As long as you are willing to pay for whatever you put on your rooftop, don’t expect me to pay for any part of it, you are willing to forgoe tax credits, are willing to accept the real value for what you put back into the grid; I say go for it.
If you expect me to help you pay for it, pay taxes to support it and higher electric rates to subsidize your hobby and puff up your eco-ego, then forget it.

tallbloke
September 3, 2010 6:36 am

Jon says:
September 3, 2010 at 4:19 am
I do not blame people for taking advantage of government give away programs. I do, however, object to paying for them and then having the people I am forced into subsidizing telling me it is a great idea and that they are saving the earth, when they are certainly not.

Agreed.
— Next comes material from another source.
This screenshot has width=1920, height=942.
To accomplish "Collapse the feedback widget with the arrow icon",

I just want to save money, not the world. Also, I predict these subsidies won’t actually last long, so if I can get a solar speculation co to give me $20k’s worth of panels for nothing, I’m a happy man. They will still supply a goodly proportion of my needs whether or not they make money by feeding power back onto the grid.

paulw
September 3, 2010 7:43 am

Charles Opalek: Solar pv energy has an EROEI ratio of 0.48 (www.dieoff.org/pv.htm). That is: In the lifetime of a solar pv installaton it will only return 48% of the energy that went into its manufacture, installation and operation. Wind power is worse. It’s EROEI by my calculations is 0.29.
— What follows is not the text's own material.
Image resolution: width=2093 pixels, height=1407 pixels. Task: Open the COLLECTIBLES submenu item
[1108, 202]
I do not know what your qualifications are. Let’s see what the Danish Wind Industry Association says on this,
http://guidedtour.windpower.org/en/tour/env/enpaybk.htm
Vintage (from the 80s) wind turbines gave back the energy for their constructions in about two years.
Modern wind turbines give back the energy required to produce them in two to three months.
Let me quote from the website,
http://guidedtour.windpower.org/en/tour/env/enpaybk.htm

Modern wind turbines rapidly recover all the energy spent in manufacturing, installing, maintaining, and finally scrapping them. Under normal wind conditions it takes between two and three months for a turbine to recover all of the energy involved.
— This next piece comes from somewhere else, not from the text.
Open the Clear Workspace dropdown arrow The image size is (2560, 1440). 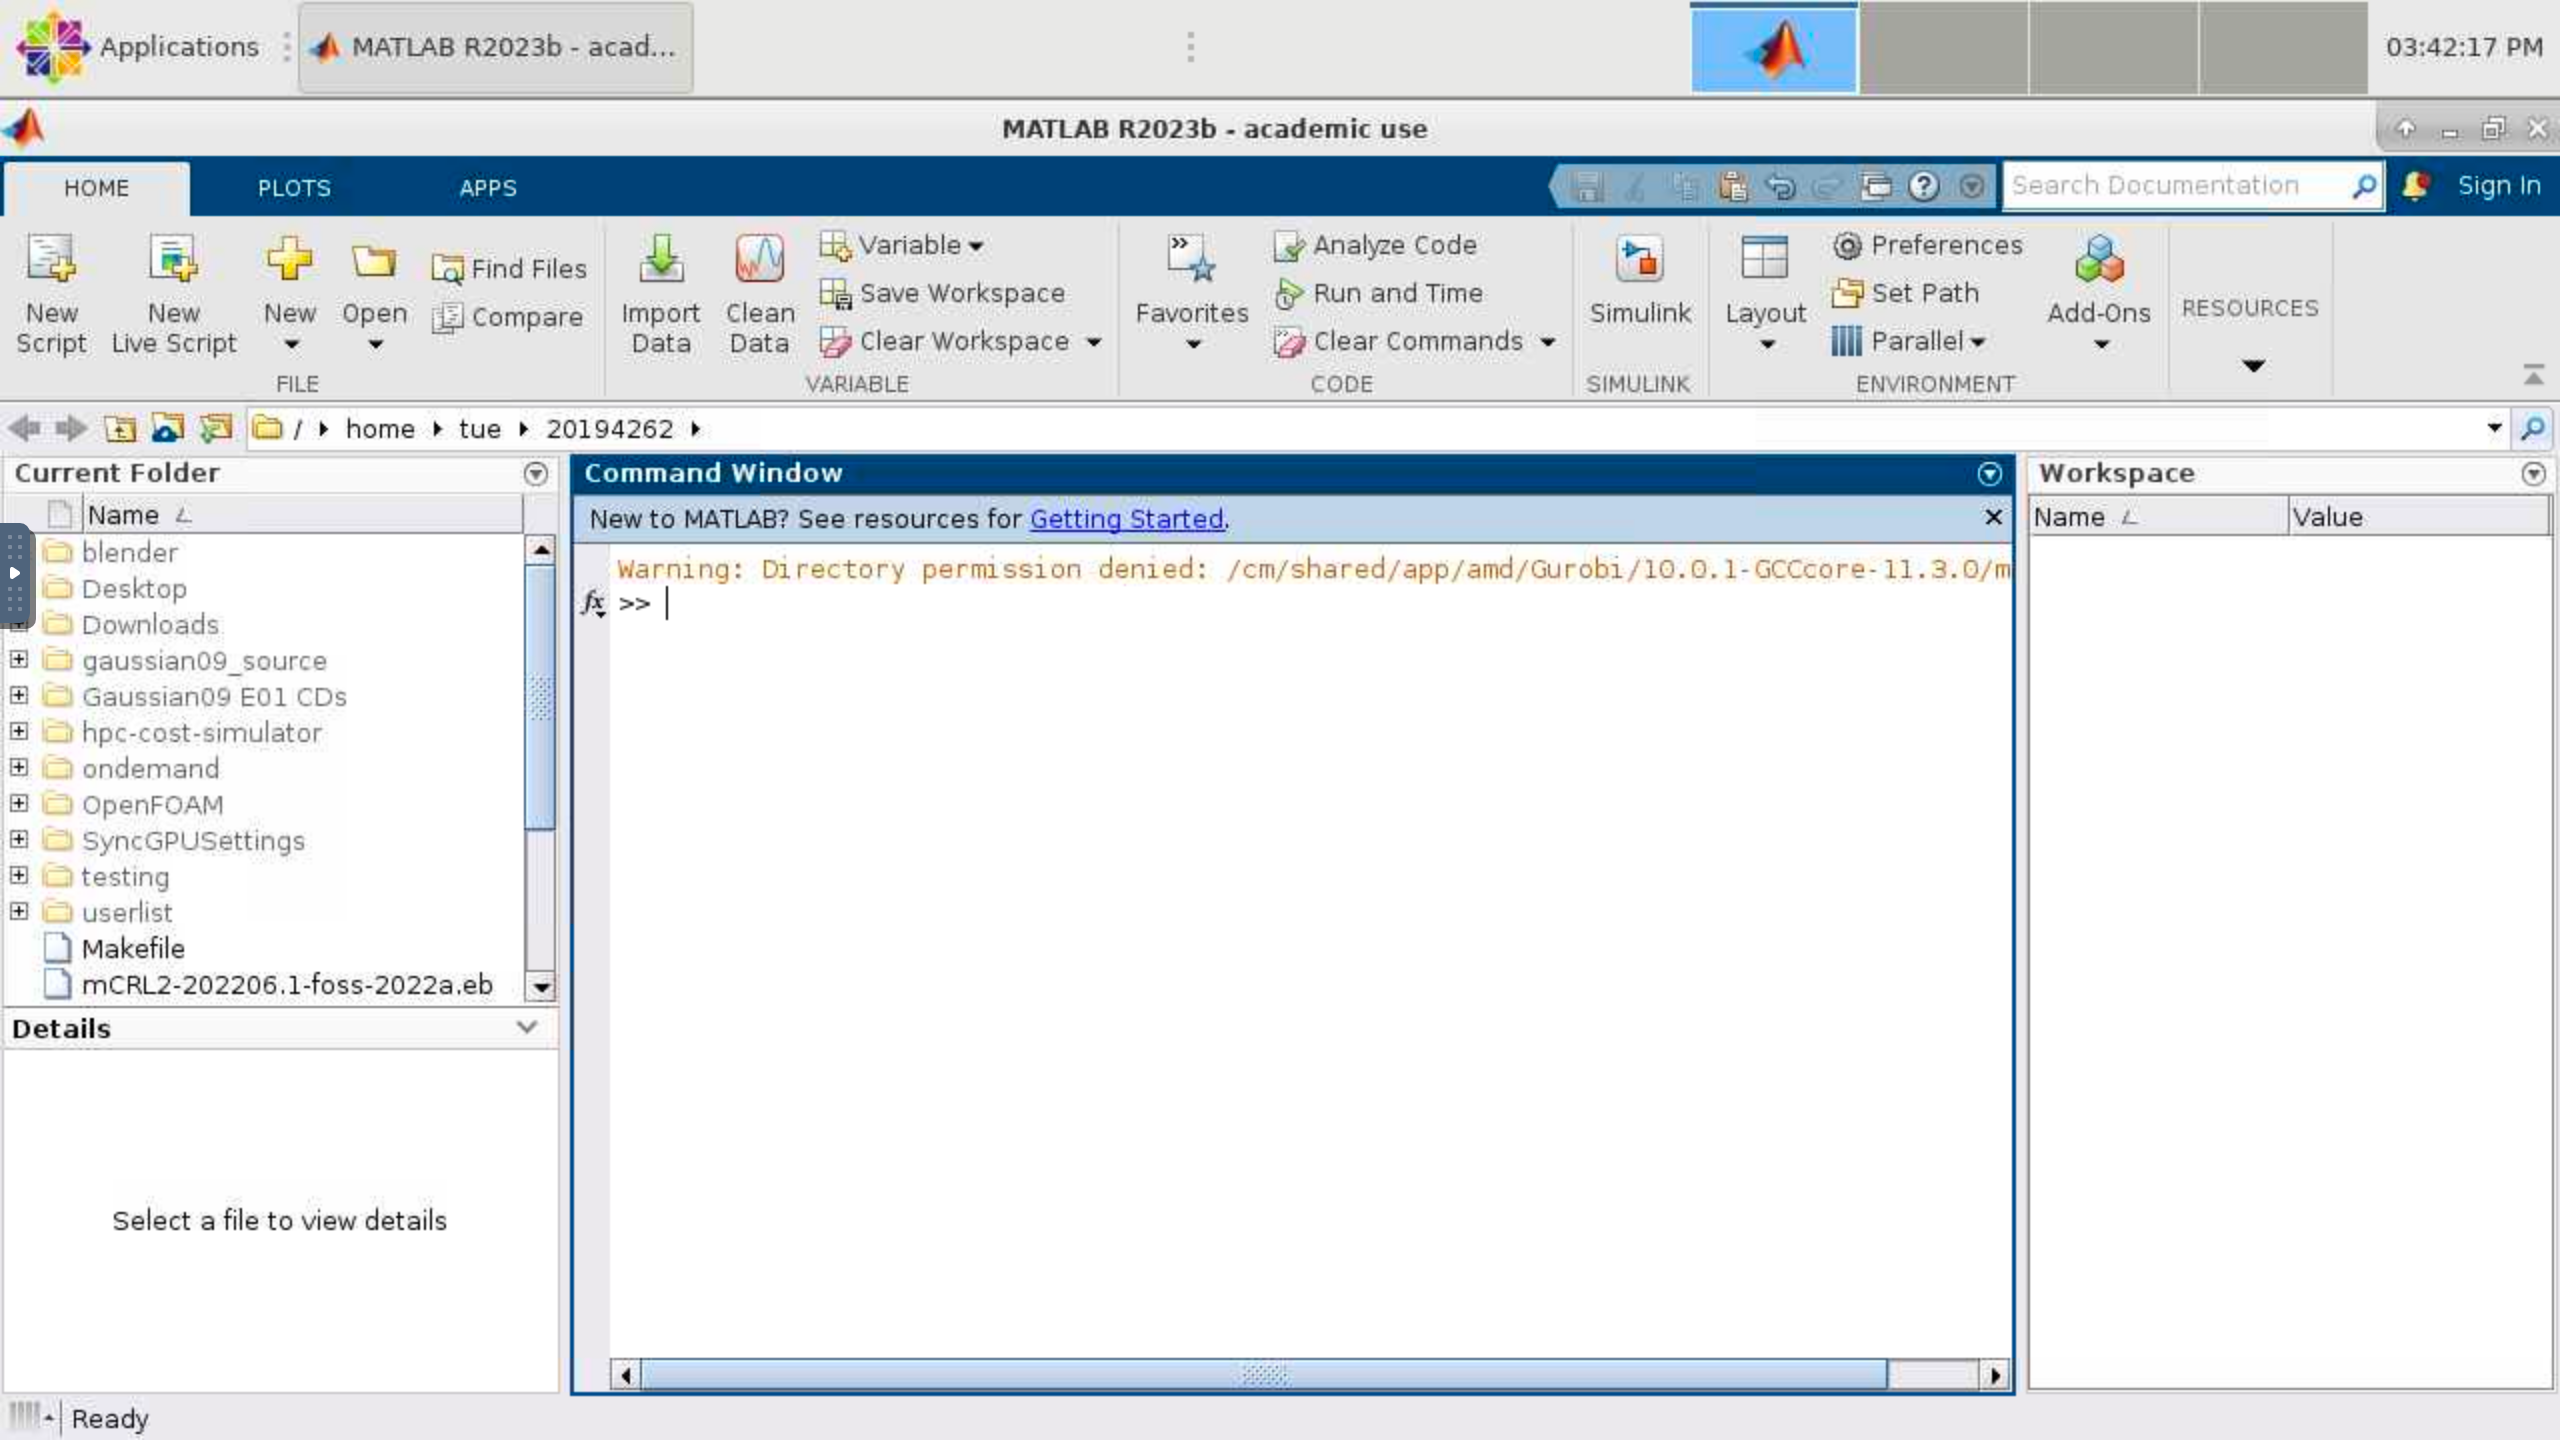coord(1094,342)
Do we reject their data just because this is their business and may not be impartial? Shall we not trust them?

Jon
September 3, 2010 8:19 am

Do we reject their data just because this is their business and may not be impartial? Shall we not trust them?
Since none of them can exist without massive grants, tax credits and forced purchase of power at far above market rates; I don’t believe them.
If this were true then we should not have to mandate purchase of the power or give a tax credit for any installation over 2 months old. Cutting off any of the massive public funds any wind farm gets would immediately send the turbines to a salvage yard.

paulw
September 3, 2010 9:29 am

Justa Joe: “Look at mobile phones. Until 1997, there were a niche item for rich guys and the handsets were large and unwieldy.” – PAULW
Pauly, Maybe you’ve been influenced by some zealous ‘educators’. Based on the above statement I must conclude that you are very young. The mobile phone “blew up” in the early 90′s. The era you describe would be prior to the mid 80′s. Also due to your youth you may not know this, but people have been singing the siren song of solar energy since at least the late 60′s.

What Justa Joe does is what drops the credibility of this website to the bottom.
1. There is some sloppy referencing there. It is not me that said that.
However, it is true that creating business for solar energy producers, we will be able to achieve high quality, efficient, cheap solar panels. It’s like the Nokia phones. They start with lousy early phones and they have reached to miniature devices. China is investing in a 2GW solar park with First Solar (US company), with the caveat for technology transfer. First Solar makes new technology solar panels (not the silicon ones). Smart guys the Chinese.
2. You are condescending, picking on age. This type of attitude shows lack of arguments. You are trying to divert the discussion to name calling. You make this website and Antony look silly.